FWIW, here's my exercise prescription. It's where I'm starting and will change based on how my HR behaves with this.
Exercises from this page:
http://www.mstrust.org.uk/information/exercises/index_exercises.jsp
Laying Down Exercises 1-4, 6-10 reps each (no more than 1 min per exercise).
One minute complete rest between exercises.
Total exercise time: 8 min.
Frequency: 3x per week.
My "eqilibrium" HR on first waking is between 84 and 88 bpm. If my first morning HR is 90 or above, I cut back and rest until it gets under 90 again.
I'm supposed to avoid any activity above my AT (where anaerobic glycolysis predominates).
As I understand it, my aerobic metabolism is "broken" somehow, so we're trying to train my lower range anaerobic energy system (ATP-CP) to compensate to some degree.

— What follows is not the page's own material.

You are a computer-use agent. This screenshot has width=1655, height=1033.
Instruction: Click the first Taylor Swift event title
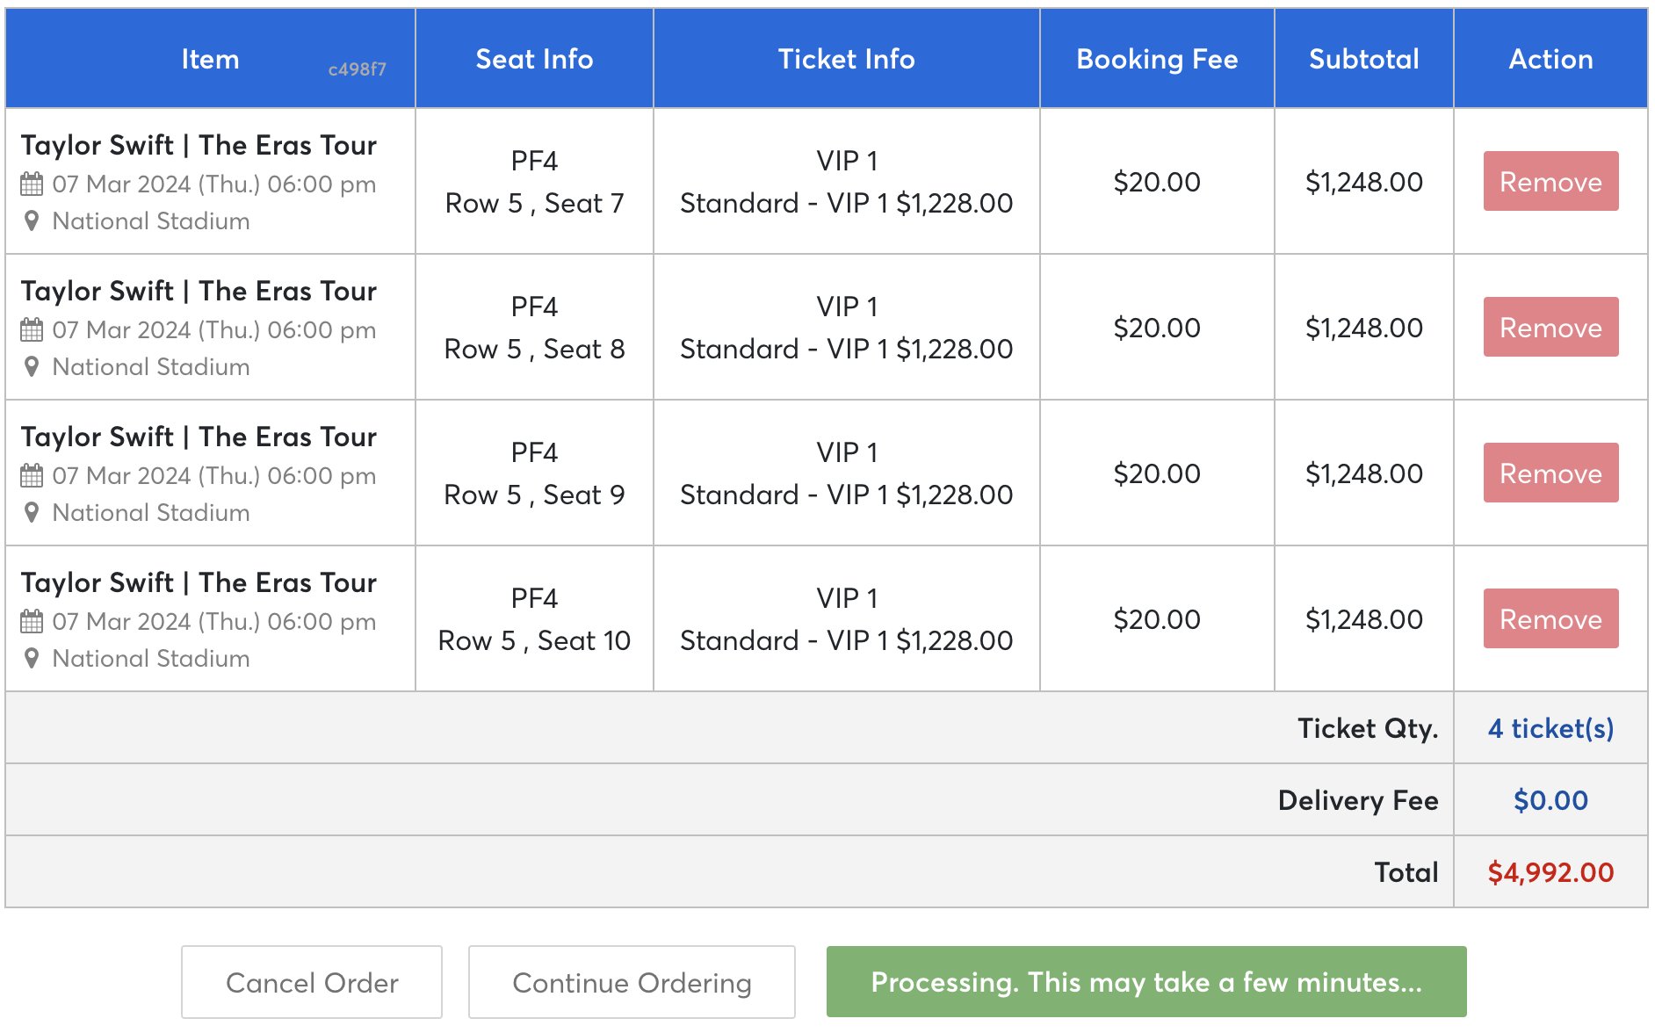pos(199,145)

Some info about aerobic and anaerobic exercise, for those interested. From
http://en.wikipedia.org/wiki/Anaerobic_exercise
There are two types of anaerobic energy systems: 1) the high energy phosphates, ATP adenosine triphosphate and CP creatine phosphate and, 2) anaerobic glycolysis. The high energy phosphates are stored in very limited quantities within muscle cells. Anaerobic glycolysis exclusively uses glucose (and glycogen) as a fuel in the absence of oxygen or more specifically, when ATP is needed at rates that exceed those provided by aerobic metabolism; the consequence of rapid glucose breakdown is the formation of lactic acid(more appropriately, lactate at biological pH levels). Physical activities that last up to about thirty seconds rely primarily on the former, ATP-PC phosphagen, system. Beyond this time both aerobic and anaerobic glycolytic metabolic systems begin to predominate.
Here's an interesting chart, especially if you know your AT and are trying to explain to people how different your body's ability to exercise is from a healthy person's. From the same Wikipedia article
http://en.wikipedia.org/wiki/Anaerobic_exercise
If you monitor your heart rate for various activities and compare it to what a healthy person your age is managing at the same HR, it could be very enlightening. For example, most trainers will suggest you exercise at 60% of your age-estimated maximum heart rate. For me, that would be about 100bpm. I'm over 100bpm sitting upright.
If I use my measured AT (125) as opposed to my age-estimated AT (134), then by healthy standards I should exercise like a 65yo. Target exercise HR should be 93bpm. Since I'm over 100bpm sitting upright, my "target" exercise range occurs when I'm laying down but moving a bit -- rolling over, moving my arms, etc. So obviously the exercise standards used for healthy people are completely wrong for some, and probably many of us.